Planowane miasteczko protestujących przed Sejmem, rotacyjne pikiety przed ministerstwami, debaty i dyskusje z ekspertami i punkt kulminacyjny czterodniowego protestu – manifestacja 14 września – jakoś poprzez analogie kojarzą mi się z marcową akcją protestacyjną na Śląsku, o której pisałam tu:http://syzyfoptymista.salon24.pl/509148,wiosna-nasza-jesienia, a która zakończyła się niczym, zwyczajnym niepowodzeniem. Związkowcy podyskutowali sobie na panelach dyskusyjnych, trochę pohałasowali i grzecznie rozjechali się do domów. Marcowy strajk generalny został przeprowadzony w taki sposób, aby nie okazał się zbyt uciążliwy, co dla mnie było założeniem kuriozalnym.
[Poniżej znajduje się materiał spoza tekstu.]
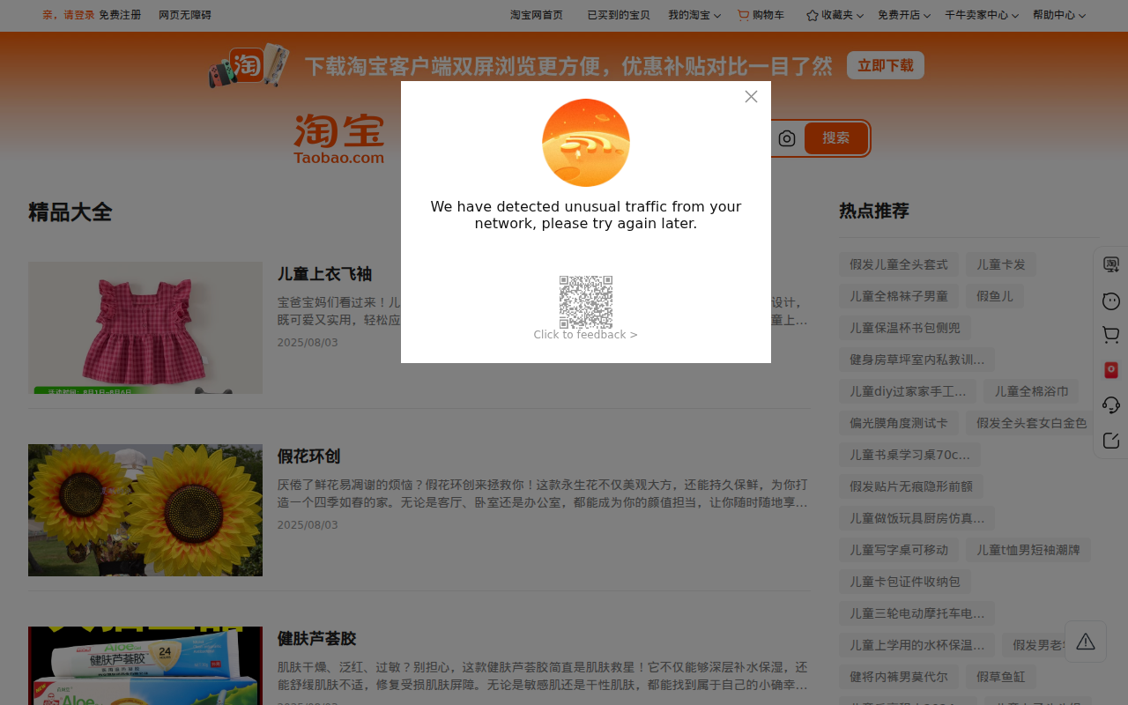Screen dimensions: 1128x705
Task: Click the Taobao client download icon in sidebar
Action: [x=1111, y=263]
Nie wiem o co i komu w tym wszystkim chodzi. Dlaczego planuje się jakieś akcje pozorowane, które w efekcie nie przynoszą żadnych rezultatów, w moim przekonaniu ośmieszają jedynie organizatorów i samych uczestników protestów.
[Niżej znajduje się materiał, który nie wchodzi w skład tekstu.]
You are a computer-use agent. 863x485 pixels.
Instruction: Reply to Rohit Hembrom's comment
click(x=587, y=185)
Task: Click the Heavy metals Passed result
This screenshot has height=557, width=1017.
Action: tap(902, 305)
Dobrze by było, gdyby przywódcy związkowi zorganizowali protesty na miarę tych, jakie odbywają się w innych krajach europejskich, żeby daleko nie szukać wystarczy przytoczyć Francję, Włochy, Hiszpanię a nawet Belgię. Tam na ulice wychodzą setki tysięcy osób i to zdeterminowanych, które nie martwią się tym, że ich protesty będą uciążliwe, bo jest oczywistym, że aby były skuteczne, muszą być uciążliwe.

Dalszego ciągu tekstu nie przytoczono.